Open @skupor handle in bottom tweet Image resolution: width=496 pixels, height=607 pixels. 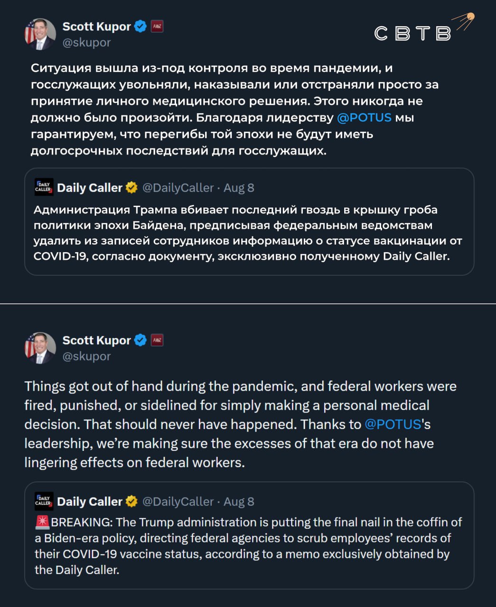click(86, 356)
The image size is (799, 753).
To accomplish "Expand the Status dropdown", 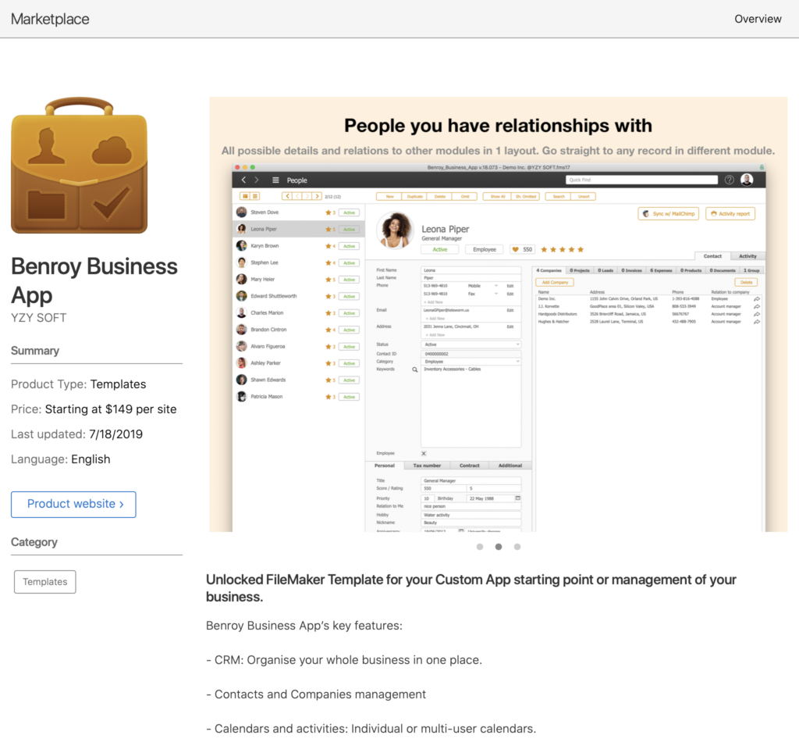I will coord(517,344).
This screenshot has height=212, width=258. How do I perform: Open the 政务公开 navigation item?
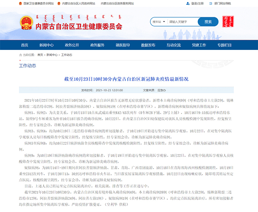click(72, 45)
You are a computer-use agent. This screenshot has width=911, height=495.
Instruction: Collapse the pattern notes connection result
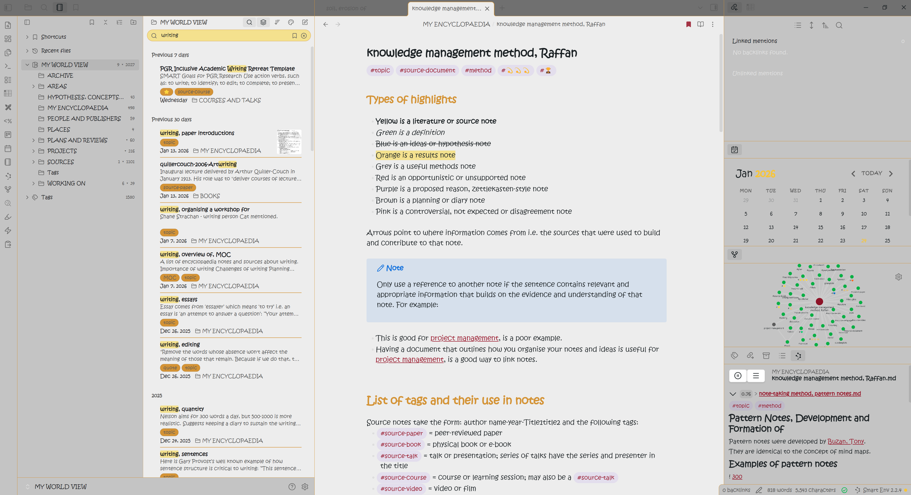[732, 394]
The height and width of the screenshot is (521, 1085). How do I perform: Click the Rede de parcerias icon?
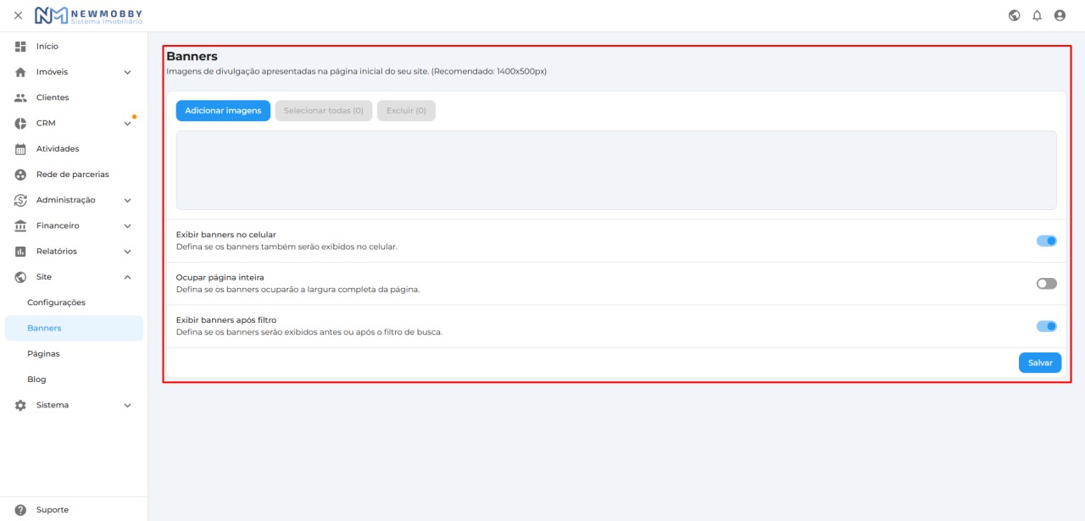21,175
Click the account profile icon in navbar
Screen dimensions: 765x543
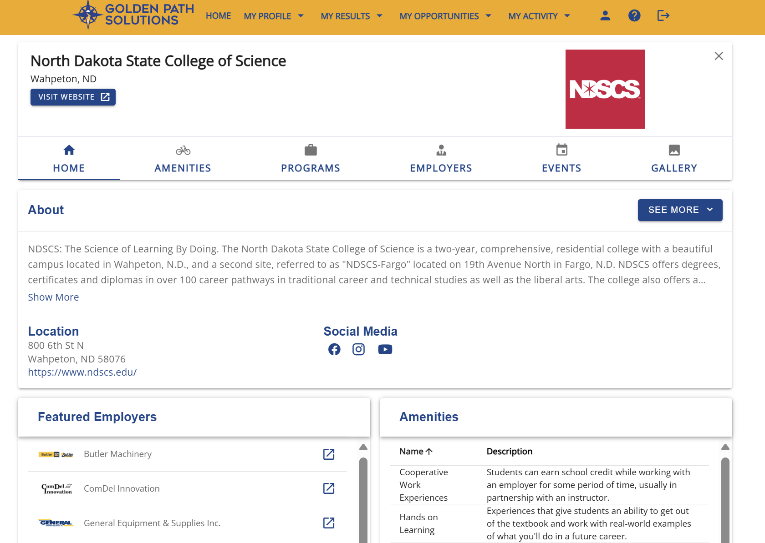click(605, 15)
···
**EXERCISE TASK**: Copy the records from the line containing "Click the account profile icon in navbar" through the end of the records, with both ends included. Leave the pictures out of your copy.

**RIGHT ANSWER**:
Click the account profile icon in navbar
Screen dimensions: 765x543
click(605, 15)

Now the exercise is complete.